Commenting on the issue, a lawyer, Terver Loius Abagen, said campus s*x trade is the business of having s*x for money by female students. "This type of immorality is certainly not a new thing.  The history of this type of immorality can be likened to the history of mankind, because every civilization has practiced it. Modern persons continue to patronize s*x workers. Even the name has now changed to "commercial s*x workers", in an attempt to lessen the stigma of the women who practice this trade.

"Notable people all over the country are known to patronize s*x workers, which is the major reason why the business continues to thrive in spite of global criticisms against it. Many of the big men in our society, who patronize them, do so discreetly and urge them to keep it up while coming to the open to fight for bills on why s*x workers should keep off the streets, and this profession is likely to equal the world oil market in the nearest future," he said.

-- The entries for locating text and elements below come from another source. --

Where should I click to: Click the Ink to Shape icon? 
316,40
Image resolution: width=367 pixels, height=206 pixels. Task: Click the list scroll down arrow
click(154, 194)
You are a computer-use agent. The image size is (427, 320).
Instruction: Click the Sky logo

According to him, several attempts have been made to curb the s*x trade through the Penal Code in Section 34 which states, 'Right to Dignity of human person. Every individual is entitled to respect for dignity of his person and accordingly - a) No person shall be subjected to torture or inhuman degrading treatment'. It should be noted that the s*x trade can be one of the elements of degradation. Also in State Law it says, they can be arrested and given two years imprisonment and can be charged with the fine of N20,000.

He said many arrests have been made in the past, especially with the help of Civil Societies, "but the Nigerian society has failed to arrive at a consensus on how to legally handle this blooming profession. While some people prefer that it be outlawed, others have sympathetically justified the profession on the bad economy of the country and feel that outlawing the s*x trade will further victimize the victims, so there is confusion on what steps to take to reduce the s*x trade."

He advised that the campus s*x trade can be stopped or reduced, if tertiary institutions can make laws to prohibit the practice on the campuses, arrest anybody caught in the act and, hand them over to the appropriate authorities for prosecution. He said, if these laws are put in place, it will pose a threat to others intending to venture into such a business within the campus environment and the country at large.

Barrister Abagen stressed that the parents also have a significant role to play in stopping or reducing the s*x trade on campuses. He enjoined parents to teach their children good morals from home. "They should also strive to meet the needs of their children in school. Many parents don't have time to check on their children and know what they are doing with their lives. They are carried away with their jobs, family problems and their financial challenges."

"The government is also not helping matters with the rate of unemployment in the country and the high cost of attaining higher education. The government should improve funding of the education sector in order to drastically reduce the cost of attaining higher education in the country," he advised.